-- begin --

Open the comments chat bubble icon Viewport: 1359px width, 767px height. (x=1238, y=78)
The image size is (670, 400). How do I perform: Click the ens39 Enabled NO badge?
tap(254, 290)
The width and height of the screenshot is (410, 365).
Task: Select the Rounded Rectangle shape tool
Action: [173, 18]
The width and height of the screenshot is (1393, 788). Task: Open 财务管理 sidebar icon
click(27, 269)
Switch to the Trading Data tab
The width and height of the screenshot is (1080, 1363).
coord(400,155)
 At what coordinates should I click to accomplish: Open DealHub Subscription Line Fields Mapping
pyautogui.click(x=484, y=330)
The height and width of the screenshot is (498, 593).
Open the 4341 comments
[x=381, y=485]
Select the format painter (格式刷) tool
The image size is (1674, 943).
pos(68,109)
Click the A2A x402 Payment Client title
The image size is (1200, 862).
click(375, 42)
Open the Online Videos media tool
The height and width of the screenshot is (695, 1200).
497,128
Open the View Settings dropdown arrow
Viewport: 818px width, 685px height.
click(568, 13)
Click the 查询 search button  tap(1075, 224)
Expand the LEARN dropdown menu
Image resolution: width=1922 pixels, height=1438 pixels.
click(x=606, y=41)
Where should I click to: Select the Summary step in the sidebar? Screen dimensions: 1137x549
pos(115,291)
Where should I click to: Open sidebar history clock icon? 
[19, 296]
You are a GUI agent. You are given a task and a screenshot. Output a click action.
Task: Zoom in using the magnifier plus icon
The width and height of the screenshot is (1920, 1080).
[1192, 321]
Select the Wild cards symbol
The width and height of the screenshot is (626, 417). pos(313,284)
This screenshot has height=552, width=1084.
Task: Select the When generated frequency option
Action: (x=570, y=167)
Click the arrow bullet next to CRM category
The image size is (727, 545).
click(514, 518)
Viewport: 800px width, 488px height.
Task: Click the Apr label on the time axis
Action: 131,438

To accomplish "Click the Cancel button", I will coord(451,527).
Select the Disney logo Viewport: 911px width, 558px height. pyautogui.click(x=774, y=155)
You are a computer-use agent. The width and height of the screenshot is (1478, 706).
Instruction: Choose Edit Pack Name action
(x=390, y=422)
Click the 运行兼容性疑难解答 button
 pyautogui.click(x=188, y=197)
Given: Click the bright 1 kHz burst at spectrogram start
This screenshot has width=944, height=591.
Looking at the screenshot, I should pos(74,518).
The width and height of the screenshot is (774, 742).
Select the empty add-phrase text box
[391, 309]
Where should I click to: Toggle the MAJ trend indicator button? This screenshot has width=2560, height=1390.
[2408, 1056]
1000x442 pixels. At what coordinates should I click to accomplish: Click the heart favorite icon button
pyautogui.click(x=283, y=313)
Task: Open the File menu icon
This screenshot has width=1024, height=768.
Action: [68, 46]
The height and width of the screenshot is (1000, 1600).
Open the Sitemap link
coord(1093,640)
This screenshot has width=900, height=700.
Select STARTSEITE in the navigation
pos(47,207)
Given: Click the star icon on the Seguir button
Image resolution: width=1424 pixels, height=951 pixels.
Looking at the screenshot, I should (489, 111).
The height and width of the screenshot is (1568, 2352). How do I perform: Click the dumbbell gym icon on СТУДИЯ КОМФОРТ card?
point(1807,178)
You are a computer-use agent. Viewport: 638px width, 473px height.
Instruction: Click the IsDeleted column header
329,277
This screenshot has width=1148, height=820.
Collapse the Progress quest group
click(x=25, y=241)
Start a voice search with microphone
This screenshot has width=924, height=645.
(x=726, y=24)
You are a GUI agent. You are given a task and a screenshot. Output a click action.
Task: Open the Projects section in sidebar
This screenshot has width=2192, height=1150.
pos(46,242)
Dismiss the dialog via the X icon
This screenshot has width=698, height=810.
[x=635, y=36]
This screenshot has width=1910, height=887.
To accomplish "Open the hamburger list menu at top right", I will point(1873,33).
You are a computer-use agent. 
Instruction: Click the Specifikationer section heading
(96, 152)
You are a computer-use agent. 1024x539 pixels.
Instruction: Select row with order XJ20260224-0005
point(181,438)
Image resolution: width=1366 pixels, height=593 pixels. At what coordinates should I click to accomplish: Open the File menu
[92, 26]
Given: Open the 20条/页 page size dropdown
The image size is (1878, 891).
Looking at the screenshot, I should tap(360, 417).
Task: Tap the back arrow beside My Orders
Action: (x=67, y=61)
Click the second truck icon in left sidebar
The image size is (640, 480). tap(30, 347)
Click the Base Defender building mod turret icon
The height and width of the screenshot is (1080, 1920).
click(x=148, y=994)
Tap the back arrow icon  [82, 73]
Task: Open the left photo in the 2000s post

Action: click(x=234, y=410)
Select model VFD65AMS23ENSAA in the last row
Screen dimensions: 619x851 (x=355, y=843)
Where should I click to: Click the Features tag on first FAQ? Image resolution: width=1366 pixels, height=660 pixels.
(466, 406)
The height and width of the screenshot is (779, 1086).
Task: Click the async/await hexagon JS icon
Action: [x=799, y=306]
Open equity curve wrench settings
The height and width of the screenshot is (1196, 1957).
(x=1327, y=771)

-- end --

Write every line of the records above as a JSON list of strings, one string per line, leaving out blank lines.

__Reply__
[
  "Open the comments chat bubble icon Viewport: 1359px width, 767px height. (x=1238, y=78)",
  "The image size is (670, 400). How do I perform: Click the ens39 Enabled NO badge?",
  "tap(254, 290)",
  "The width and height of the screenshot is (410, 365).",
  "Task: Select the Rounded Rectangle shape tool",
  "Action: [173, 18]",
  "The width and height of the screenshot is (1393, 788). Task: Open 财务管理 sidebar icon",
  "click(27, 269)",
  "Switch to the Trading Data tab",
  "The width and height of the screenshot is (1080, 1363).",
  "coord(400,155)",
  " At what coordinates should I click to accomplish: Open DealHub Subscription Line Fields Mapping",
  "pyautogui.click(x=484, y=330)",
  "The height and width of the screenshot is (498, 593).",
  "Open the 4341 comments",
  "[x=381, y=485]",
  "Select the format painter (格式刷) tool",
  "The image size is (1674, 943).",
  "pos(68,109)",
  "Click the A2A x402 Payment Client title",
  "The image size is (1200, 862).",
  "click(375, 42)",
  "Open the Online Videos media tool",
  "The height and width of the screenshot is (695, 1200).",
  "497,128",
  "Open the View Settings dropdown arrow",
  "Viewport: 818px width, 685px height.",
  "click(568, 13)",
  "Click the 查询 search button  tap(1075, 224)",
  "Expand the LEARN dropdown menu",
  "Image resolution: width=1922 pixels, height=1438 pixels.",
  "click(x=606, y=41)",
  "Where should I click to: Select the Summary step in the sidebar? Screen dimensions: 1137x549",
  "pos(115,291)",
  "Where should I click to: Open sidebar history clock icon? ",
  "[19, 296]",
  "You are a GUI agent. You are given a task and a screenshot. Output a click action.",
  "Task: Zoom in using the magnifier plus icon",
  "The width and height of the screenshot is (1920, 1080).",
  "[1192, 321]",
  "Select the Wild cards symbol",
  "The width and height of the screenshot is (626, 417). pos(313,284)",
  "This screenshot has height=552, width=1084.",
  "Task: Select the When generated frequency option",
  "Action: (x=570, y=167)",
  "Click the arrow bullet next to CRM category",
  "The image size is (727, 545).",
  "click(514, 518)",
  "Viewport: 800px width, 488px height.",
  "Task: Click the Apr label on the time axis",
  "Action: 131,438",
  "To accomplish \"Click the Cancel button\", I will coord(451,527).",
  "Select the Disney logo Viewport: 911px width, 558px height. pyautogui.click(x=774, y=155)",
  "You are a computer-use agent. The width and height of the screenshot is (1478, 706).",
  "Instruction: Choose Edit Pack Name action",
  "(x=390, y=422)",
  "Click the 运行兼容性疑难解答 button",
  " pyautogui.click(x=188, y=197)",
  "Given: Click the bright 1 kHz burst at spectrogram start",
  "This screenshot has width=944, height=591.",
  "Looking at the screenshot, I should pos(74,518).",
  "The width and height of the screenshot is (774, 742).",
  "Select the empty add-phrase text box",
  "[391, 309]",
  "Where should I click to: Toggle the MAJ trend indicator button? This screenshot has width=2560, height=1390.",
  "[2408, 1056]",
  "1000x442 pixels. At what coordinates should I click to accomplish: Click the heart favorite icon button",
  "pyautogui.click(x=283, y=313)",
  "Task: Open the File menu icon",
  "This screenshot has width=1024, height=768.",
  "Action: [68, 46]",
  "The height and width of the screenshot is (1000, 1600).",
  "Open the Sitemap link",
  "coord(1093,640)",
  "This screenshot has width=900, height=700.",
  "Select STARTSEITE in the navigation",
  "pos(47,207)",
  "Given: Click the star icon on the Seguir button",
  "Image resolution: width=1424 pixels, height=951 pixels.",
  "Looking at the screenshot, I should (489, 111).",
  "The height and width of the screenshot is (1568, 2352). How do I perform: Click the dumbbell gym icon on СТУДИЯ КОМФОРТ card?",
  "point(1807,178)",
  "You are a computer-use agent. Viewport: 638px width, 473px height.",
  "Instruction: Click the IsDeleted column header",
  "329,277",
  "This screenshot has width=1148, height=820.",
  "Collapse the Progress quest group",
  "click(x=25, y=241)",
  "Start a voice search with microphone",
  "This screenshot has width=924, height=645.",
  "(x=726, y=24)",
  "You are a GUI agent. You are given a task and a screenshot. Output a click action.",
  "Task: Open the Projects section in sidebar",
  "This screenshot has width=2192, height=1150.",
  "pos(46,242)",
  "Dismiss the dialog via the X icon",
  "This screenshot has width=698, height=810.",
  "[x=635, y=36]",
  "This screenshot has width=1910, height=887.",
  "To accomplish \"Open the hamburger list menu at top right\", I will point(1873,33).",
  "You are a computer-use agent. ",
  "Instruction: Click the Specifikationer section heading",
  "(96, 152)",
  "You are a computer-use agent. 1024x539 pixels.",
  "Instruction: Select row with order XJ20260224-0005",
  "point(181,438)",
  "Image resolution: width=1366 pixels, height=593 pixels. At what coordinates should I click to accomplish: Open the File menu",
  "[92, 26]",
  "Given: Open the 20条/页 page size dropdown",
  "The image size is (1878, 891).",
  "Looking at the screenshot, I should tap(360, 417).",
  "Task: Tap the back arrow beside My Orders",
  "Action: (x=67, y=61)",
  "Click the second truck icon in left sidebar",
  "The image size is (640, 480). tap(30, 347)",
  "Click the Base Defender building mod turret icon",
  "The height and width of the screenshot is (1080, 1920).",
  "click(x=148, y=994)",
  "Tap the back arrow icon  [82, 73]",
  "Task: Open the left photo in the 2000s post",
  "Action: click(x=234, y=410)",
  "Select model VFD65AMS23ENSAA in the last row",
  "Screen dimensions: 619x851 (x=355, y=843)",
  "Where should I click to: Click the Features tag on first FAQ? Image resolution: width=1366 pixels, height=660 pixels.",
  "(466, 406)",
  "The height and width of the screenshot is (779, 1086).",
  "Task: Click the async/await hexagon JS icon",
  "Action: [x=799, y=306]",
  "Open equity curve wrench settings",
  "The height and width of the screenshot is (1196, 1957).",
  "(x=1327, y=771)"
]